_Your objective_
Copy out the lines of the records below, and only those lines, from the one with "Switch to uploader.py tab" through the one with "Switch to the Project", exactly as they appear.

[Stored data]

● ● ●

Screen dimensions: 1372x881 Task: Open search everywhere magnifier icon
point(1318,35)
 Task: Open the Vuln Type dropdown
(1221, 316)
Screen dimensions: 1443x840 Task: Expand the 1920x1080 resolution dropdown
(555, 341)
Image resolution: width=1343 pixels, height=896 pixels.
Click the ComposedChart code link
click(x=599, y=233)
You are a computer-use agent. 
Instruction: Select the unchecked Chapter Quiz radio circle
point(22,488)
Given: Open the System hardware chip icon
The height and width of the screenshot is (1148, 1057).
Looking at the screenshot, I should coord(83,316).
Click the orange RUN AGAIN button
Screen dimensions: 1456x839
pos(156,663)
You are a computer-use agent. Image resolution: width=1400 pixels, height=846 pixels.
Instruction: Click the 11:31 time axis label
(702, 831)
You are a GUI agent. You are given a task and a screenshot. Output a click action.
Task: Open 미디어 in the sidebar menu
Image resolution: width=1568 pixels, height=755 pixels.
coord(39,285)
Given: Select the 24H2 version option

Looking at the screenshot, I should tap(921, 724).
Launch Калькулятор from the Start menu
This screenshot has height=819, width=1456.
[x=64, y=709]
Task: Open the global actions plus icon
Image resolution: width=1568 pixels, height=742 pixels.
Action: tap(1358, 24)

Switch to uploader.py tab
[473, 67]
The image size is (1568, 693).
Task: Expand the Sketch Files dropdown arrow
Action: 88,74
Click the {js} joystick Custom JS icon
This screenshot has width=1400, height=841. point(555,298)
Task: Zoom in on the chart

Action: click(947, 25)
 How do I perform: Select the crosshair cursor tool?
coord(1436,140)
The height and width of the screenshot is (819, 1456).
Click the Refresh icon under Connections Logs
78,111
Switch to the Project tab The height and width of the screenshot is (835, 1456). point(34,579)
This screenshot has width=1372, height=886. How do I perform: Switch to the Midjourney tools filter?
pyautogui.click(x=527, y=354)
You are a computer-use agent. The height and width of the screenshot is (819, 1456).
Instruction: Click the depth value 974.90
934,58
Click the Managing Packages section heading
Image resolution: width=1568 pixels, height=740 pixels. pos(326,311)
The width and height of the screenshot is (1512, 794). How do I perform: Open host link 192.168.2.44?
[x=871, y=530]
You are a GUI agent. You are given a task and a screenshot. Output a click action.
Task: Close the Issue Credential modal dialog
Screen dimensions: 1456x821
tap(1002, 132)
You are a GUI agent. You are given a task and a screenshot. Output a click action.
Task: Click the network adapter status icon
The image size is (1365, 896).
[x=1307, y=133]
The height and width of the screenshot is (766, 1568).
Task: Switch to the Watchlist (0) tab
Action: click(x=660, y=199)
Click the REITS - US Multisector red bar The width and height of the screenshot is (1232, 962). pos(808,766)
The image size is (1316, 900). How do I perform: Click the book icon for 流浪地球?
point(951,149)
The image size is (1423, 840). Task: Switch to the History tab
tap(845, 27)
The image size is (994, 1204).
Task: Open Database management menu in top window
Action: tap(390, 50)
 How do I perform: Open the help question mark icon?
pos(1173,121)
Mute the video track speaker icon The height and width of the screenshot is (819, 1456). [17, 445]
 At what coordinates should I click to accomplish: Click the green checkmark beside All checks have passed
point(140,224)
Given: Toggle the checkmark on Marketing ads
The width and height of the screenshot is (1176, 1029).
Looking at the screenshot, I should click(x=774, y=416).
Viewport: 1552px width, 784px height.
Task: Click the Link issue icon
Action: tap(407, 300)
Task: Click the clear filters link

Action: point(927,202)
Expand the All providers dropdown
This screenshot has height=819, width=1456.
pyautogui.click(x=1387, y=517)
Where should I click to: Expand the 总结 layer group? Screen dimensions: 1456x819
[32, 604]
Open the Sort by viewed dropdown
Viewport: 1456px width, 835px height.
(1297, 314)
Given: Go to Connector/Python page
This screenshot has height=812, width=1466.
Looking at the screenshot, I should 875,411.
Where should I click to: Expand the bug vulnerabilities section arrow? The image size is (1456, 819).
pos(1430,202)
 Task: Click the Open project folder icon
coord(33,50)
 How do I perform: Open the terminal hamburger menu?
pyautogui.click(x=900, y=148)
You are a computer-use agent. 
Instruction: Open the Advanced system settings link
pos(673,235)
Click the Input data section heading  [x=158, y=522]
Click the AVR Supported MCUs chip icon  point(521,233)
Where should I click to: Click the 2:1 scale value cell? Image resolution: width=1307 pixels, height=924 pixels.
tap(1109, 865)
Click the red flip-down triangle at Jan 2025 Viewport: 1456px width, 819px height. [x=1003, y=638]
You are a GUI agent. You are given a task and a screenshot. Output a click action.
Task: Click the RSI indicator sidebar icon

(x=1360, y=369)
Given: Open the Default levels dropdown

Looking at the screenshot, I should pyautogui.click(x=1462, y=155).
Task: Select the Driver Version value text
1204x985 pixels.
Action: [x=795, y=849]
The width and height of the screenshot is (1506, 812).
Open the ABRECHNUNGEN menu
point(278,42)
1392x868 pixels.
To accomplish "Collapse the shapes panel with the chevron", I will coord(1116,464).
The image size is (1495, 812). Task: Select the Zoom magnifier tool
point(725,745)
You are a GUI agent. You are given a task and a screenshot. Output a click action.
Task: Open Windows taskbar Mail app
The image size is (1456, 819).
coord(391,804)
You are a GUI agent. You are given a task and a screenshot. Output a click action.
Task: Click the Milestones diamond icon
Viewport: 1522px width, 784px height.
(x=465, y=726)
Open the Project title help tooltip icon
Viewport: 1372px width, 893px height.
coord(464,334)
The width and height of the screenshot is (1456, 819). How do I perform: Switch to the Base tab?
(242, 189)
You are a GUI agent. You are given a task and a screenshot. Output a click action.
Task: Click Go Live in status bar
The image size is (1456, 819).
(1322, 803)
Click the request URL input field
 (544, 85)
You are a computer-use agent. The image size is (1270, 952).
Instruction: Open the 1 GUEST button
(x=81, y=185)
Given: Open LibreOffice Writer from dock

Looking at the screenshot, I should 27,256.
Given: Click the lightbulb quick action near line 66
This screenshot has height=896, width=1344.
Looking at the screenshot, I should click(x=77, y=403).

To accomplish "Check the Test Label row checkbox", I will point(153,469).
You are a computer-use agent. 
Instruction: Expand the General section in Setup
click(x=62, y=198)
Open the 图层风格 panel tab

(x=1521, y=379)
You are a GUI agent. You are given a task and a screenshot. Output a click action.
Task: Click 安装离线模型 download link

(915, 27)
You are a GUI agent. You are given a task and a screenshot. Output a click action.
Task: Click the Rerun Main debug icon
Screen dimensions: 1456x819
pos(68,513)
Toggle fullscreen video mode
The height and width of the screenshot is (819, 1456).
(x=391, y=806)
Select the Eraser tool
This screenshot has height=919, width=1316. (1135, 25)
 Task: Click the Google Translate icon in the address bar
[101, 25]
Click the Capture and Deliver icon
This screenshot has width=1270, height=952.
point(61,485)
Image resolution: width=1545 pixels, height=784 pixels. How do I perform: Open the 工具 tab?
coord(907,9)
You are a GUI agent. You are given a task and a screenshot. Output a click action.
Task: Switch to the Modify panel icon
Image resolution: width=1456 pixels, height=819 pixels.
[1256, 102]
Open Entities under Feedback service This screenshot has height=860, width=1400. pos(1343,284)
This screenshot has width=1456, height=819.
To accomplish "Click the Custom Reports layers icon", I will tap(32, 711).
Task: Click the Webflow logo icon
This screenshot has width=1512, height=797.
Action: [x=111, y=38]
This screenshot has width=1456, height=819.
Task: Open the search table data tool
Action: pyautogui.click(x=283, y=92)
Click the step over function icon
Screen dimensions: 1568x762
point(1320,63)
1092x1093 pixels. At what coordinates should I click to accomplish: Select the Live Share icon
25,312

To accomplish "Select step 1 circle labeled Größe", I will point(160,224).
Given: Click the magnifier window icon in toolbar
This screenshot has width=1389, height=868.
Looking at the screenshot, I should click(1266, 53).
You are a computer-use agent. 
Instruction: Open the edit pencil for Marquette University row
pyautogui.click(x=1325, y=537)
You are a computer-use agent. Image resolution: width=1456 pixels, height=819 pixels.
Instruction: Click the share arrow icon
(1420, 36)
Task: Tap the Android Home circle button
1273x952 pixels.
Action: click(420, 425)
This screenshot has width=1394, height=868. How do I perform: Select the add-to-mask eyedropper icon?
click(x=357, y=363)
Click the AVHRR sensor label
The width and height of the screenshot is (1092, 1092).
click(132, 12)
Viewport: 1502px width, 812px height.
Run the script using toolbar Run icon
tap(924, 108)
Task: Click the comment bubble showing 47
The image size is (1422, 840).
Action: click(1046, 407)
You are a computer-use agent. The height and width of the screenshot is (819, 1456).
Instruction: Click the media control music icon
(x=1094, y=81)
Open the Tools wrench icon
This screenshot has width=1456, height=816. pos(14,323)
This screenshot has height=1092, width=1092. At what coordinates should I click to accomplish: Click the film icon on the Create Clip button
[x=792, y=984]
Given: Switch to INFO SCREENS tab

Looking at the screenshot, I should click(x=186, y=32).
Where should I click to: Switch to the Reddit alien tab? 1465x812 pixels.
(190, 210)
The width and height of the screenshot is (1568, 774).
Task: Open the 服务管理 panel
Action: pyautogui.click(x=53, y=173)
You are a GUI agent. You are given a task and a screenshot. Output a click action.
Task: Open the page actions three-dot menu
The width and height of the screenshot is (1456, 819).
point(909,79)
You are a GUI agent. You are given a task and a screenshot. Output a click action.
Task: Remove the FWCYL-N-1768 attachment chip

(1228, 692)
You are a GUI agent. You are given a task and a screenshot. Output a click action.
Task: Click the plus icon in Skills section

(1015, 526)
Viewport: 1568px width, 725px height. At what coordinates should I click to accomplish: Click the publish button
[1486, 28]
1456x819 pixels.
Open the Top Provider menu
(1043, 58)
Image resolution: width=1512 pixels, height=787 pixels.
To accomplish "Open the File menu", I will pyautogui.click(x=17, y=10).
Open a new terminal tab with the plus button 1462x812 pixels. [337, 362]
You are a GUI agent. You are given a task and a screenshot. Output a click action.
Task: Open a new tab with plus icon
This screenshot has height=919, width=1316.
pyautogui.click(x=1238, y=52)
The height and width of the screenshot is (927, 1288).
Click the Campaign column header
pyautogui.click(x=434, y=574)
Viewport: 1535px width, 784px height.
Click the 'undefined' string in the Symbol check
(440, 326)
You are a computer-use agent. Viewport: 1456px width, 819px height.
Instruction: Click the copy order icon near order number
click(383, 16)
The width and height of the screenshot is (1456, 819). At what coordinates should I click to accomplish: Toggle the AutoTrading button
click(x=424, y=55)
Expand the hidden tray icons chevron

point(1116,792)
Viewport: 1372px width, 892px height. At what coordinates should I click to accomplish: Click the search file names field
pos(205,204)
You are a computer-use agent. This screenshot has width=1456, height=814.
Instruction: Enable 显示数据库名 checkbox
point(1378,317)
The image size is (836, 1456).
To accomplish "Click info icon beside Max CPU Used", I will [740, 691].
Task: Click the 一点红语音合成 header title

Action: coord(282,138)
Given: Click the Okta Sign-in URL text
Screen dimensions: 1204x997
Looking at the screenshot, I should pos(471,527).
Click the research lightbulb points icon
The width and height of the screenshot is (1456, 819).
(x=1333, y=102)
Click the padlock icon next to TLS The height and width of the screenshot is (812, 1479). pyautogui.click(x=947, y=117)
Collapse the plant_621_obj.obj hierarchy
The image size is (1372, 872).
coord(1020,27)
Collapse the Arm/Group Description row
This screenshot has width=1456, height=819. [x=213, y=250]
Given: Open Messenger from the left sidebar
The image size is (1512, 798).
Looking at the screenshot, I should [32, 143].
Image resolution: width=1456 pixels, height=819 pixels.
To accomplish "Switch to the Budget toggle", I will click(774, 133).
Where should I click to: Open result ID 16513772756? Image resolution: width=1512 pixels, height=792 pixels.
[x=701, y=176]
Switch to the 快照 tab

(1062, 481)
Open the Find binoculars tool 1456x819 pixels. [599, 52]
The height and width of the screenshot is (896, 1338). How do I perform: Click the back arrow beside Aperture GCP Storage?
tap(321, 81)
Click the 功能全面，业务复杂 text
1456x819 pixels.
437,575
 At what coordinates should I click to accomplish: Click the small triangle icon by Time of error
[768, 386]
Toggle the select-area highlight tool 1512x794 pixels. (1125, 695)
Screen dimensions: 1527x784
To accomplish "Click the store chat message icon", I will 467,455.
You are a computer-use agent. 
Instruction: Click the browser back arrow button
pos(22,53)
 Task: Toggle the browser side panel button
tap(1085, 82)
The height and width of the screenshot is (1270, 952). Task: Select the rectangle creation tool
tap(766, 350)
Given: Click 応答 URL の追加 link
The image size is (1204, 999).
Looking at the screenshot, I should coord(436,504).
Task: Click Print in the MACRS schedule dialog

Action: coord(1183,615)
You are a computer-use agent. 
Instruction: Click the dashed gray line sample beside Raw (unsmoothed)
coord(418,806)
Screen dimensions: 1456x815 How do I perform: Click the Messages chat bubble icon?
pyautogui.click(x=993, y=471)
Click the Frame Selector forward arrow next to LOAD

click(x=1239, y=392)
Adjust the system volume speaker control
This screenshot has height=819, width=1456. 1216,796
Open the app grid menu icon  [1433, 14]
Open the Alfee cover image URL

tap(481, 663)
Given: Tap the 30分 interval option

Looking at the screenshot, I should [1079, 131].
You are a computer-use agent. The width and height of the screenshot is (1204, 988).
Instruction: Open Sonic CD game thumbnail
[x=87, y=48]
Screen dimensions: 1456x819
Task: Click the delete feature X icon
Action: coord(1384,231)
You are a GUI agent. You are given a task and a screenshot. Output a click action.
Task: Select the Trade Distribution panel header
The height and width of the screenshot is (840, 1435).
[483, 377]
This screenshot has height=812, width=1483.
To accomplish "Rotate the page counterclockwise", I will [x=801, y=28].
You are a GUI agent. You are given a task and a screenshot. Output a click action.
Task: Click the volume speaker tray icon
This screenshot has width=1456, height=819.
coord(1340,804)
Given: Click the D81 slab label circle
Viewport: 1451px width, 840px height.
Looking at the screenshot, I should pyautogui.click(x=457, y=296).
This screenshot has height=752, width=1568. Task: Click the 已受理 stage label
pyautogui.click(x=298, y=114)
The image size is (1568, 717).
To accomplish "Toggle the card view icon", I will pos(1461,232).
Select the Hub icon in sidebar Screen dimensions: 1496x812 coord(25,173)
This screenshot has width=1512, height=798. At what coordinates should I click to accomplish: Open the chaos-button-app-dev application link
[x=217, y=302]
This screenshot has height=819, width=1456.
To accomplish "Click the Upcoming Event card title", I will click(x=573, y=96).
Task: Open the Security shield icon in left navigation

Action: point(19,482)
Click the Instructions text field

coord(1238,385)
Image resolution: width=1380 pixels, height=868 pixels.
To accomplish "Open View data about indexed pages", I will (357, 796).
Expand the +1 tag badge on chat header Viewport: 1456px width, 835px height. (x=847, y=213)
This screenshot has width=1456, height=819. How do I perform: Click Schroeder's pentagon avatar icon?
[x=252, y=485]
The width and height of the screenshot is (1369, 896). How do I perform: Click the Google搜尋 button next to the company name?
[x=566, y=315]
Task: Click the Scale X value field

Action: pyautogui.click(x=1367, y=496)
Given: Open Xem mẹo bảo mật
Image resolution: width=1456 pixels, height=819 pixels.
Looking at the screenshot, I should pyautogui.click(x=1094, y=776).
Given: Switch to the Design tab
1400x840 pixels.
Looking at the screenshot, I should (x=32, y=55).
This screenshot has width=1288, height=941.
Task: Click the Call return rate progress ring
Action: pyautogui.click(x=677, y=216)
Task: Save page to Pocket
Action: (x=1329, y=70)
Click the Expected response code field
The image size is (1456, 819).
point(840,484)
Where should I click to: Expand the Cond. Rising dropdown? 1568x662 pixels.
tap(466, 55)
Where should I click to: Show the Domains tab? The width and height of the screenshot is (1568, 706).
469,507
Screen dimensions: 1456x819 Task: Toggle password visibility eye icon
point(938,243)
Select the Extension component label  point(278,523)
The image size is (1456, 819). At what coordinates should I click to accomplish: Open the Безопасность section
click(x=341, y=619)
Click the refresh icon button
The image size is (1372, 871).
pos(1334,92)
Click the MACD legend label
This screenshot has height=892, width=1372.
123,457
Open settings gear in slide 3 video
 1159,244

● ● ●

_Finished task_
Switch to uploader.py tab
[473, 67]
The image size is (1568, 693).
Task: Expand the Sketch Files dropdown arrow
Action: 88,74
Click the {js} joystick Custom JS icon
This screenshot has width=1400, height=841. point(555,298)
Task: Zoom in on the chart

Action: click(947, 25)
 How do I perform: Select the crosshair cursor tool?
coord(1436,140)
The height and width of the screenshot is (819, 1456).
Click the Refresh icon under Connections Logs
78,111
Switch to the Project tab The height and width of the screenshot is (835, 1456). point(34,579)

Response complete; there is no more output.